This part of the Proposed Rule addresses the persistent industry conundrum of whether to terminate an attempted communication without leaving any message or to leave a useful message that complies with the FDCPA’s disclosure requirements but risks being heard by a third party.  A tremendous amount of litigation has occurred over this issue.  Some courts have concluded that there is no right to leave a message at all, while others have found that limited-content messages are acceptable.  The Proposed Rule apparently seeks to find a workable middle ground.

Attempts to Communicate

The Proposed Rule would regulate attempts to communicate in addition to actual “communications” as defined under the FDCPA.  According to proposed comment 2(b)–1, “attempts to communicate” include placing a telephone call (even if the caller does not speak to any person) and leaving “limited-content messages.”  Proposed comment 2(b)–1 would also clarify that an act to initiate a communication or other contact with a person is an attempt to communicate regardless of whether the attempt, if successful, would be a communication that conveys information regarding a debt directly or indirectly to any person.  Additional analysis will be necessary to demonstrate the impact of this expansion of communication “attempts.”

Collection Emails, Text Messages & Other Electronic Communications

The Proposed Rule expressly permits the use of electronic communications, such as emails and text messages, to collect a debt.  The rules governing electronic communications would apply to any form of electronic communication that exists or may come to exist in the future.  Debt collection through electronic communications such as social media, however, would not be allowed if they can be viewed by third parties.  Although the proposal does not include any express limits on the frequency of emails or text messages, it does seek comment on whether such limitations should apply.  While the CFPB’s imprimatur on the use of electronic communication for debt collection is most welcome and valuable for the industry in the adoption of new technologies for more efficient and less costly means of debt collection, the Proposed Rule also contains various compliance requirements that might be unclear and/or burdensome.

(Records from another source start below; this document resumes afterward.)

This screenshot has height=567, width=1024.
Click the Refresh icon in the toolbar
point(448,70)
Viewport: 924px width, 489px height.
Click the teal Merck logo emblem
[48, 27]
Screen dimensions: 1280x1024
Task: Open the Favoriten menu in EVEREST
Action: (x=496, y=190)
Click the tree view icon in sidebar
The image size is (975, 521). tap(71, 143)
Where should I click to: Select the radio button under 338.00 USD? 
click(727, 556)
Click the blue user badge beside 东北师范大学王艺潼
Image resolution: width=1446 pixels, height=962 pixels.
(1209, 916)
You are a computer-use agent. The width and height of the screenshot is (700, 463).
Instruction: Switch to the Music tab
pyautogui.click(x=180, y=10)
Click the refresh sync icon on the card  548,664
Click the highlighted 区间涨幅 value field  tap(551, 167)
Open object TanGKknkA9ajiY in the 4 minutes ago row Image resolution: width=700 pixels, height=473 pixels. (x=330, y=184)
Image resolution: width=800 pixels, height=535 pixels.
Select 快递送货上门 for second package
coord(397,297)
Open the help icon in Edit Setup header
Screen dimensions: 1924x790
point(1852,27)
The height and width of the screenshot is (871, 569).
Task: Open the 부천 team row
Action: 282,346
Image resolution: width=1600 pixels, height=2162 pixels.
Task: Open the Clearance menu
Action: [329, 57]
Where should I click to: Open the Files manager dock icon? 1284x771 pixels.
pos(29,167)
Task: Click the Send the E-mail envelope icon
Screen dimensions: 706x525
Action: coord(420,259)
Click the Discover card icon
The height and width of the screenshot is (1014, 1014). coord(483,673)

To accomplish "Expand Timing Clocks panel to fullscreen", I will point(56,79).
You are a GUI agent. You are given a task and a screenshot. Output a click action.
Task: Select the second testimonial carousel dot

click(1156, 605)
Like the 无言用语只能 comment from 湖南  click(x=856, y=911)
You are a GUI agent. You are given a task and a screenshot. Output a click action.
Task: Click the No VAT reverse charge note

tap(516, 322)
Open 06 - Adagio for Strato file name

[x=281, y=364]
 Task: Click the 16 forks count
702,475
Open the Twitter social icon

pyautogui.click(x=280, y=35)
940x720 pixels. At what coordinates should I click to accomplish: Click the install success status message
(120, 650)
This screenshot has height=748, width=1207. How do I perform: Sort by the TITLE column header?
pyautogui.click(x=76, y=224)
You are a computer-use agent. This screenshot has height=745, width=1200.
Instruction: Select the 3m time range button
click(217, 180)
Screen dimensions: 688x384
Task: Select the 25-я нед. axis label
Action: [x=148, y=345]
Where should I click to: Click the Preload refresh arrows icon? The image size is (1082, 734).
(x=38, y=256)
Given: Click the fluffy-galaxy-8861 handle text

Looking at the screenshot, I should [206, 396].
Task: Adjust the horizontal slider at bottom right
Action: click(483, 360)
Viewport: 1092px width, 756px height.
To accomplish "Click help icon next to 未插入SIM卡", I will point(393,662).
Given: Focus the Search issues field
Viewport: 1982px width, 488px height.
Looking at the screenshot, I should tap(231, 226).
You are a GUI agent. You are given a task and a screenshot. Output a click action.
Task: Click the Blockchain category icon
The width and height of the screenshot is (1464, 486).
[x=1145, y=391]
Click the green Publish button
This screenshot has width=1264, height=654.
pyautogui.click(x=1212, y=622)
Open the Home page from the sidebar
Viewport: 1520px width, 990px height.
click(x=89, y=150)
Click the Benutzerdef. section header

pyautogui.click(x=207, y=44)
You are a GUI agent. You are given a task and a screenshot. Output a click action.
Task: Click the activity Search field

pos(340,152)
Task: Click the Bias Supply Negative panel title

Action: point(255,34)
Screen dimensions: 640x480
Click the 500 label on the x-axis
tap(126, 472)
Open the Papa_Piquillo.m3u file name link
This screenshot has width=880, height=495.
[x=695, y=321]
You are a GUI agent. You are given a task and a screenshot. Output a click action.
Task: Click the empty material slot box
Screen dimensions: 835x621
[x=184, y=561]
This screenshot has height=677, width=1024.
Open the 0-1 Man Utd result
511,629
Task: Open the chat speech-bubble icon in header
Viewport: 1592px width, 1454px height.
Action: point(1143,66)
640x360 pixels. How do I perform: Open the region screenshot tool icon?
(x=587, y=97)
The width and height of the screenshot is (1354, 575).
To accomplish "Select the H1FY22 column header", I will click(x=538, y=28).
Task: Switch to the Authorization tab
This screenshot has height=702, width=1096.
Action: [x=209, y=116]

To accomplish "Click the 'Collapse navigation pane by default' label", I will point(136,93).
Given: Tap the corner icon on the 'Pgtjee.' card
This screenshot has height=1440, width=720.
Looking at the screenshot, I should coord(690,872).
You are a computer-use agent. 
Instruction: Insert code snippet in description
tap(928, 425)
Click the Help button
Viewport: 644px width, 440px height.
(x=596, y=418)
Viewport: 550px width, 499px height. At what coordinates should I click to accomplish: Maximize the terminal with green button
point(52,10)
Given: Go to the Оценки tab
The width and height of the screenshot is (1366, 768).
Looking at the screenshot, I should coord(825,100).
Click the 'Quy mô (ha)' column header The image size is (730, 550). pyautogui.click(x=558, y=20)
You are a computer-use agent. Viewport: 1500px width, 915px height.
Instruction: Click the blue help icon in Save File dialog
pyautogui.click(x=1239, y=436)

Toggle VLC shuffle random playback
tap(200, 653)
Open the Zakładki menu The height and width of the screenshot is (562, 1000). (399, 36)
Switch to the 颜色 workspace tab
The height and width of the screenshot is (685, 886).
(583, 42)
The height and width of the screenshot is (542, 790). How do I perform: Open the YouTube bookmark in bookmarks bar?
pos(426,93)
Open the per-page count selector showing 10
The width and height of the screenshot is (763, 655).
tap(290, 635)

Within 30 days prior to using a non-work email address or telephone number (for texting), the debt collector must notify the consumer clearly and conspicuously (through a medium other than that non-work email address or telephone number) that the debt collector might use the email address or telephone number for debt collection communications via email or text message.  Under the Proposed Rule, such notice must include the following: (1) the legal name of the debt collector; (2) the non-work email address or telephone number that the debt collector proposes to use for its collection communications; (3) one or more ways for the consumer to opt out of such communications; and (4) a specified reasonable period of time to opt out.

The Proposed Rule also allows a debt collector to use a non-work email address or telephone number if: (1) the creditor or a prior debt collector obtained the email address or phone number from the consumer to communicate about the debt; (2) the creditor or a prior debt collector recently sent communications to that email address or telephone number before the debt was placed with the debt collector; and (3) the consumer did not request that the creditor or prior debt collector stop using the email address or telephone number to communicate about the debt.  In addition to the foregoing, the debt collector must have taken additional steps (unspecified under the Proposed Rule) to prevent communications using an email address or telephone number that the debt collector knows has led to a prohibited third-party disclosure.

Recognizing a greater risk of third-party disclosure, the CFPB would permit a debt collector to use a work-related email address or telephone number that a debt collector knows, or should know, was provided by a consumer’s employer only where the consumer “recently” (also unspecified under the Proposed Rule) used that email address or telephone number to contact the debt collector for purposes other than opting out of electronic communications.  The most obvious telltale sign of a “work-related” email address is one associated with a domain name for a business, which often can be validated by inserting the domain name into a web browser.  This validation method could pose a cumbersome and human-resource-heavy compliance burden, however.  Of course, non-obvious work email addresses present even more difficult compliance challenges.  Accordingly, companies should explore the availability and cost of a reliable electronic means for validating work-related email addresses, including by having consumers self-designate their work and non-work email addresses.  Beyond segregating work-related email addresses and phone numbers, companies should conduct a careful assessment of the complexity, costs and risks involved in maintaining separate communication frameworks for work and non-work email addresses and phone numbers (particularly after transfers of the account from the original creditor through multiple additional parties).  Once again, submission to the CFPB of a fulsome cost-benefit analysis of these requirements could form a vital part of advocacy in the rulemaking.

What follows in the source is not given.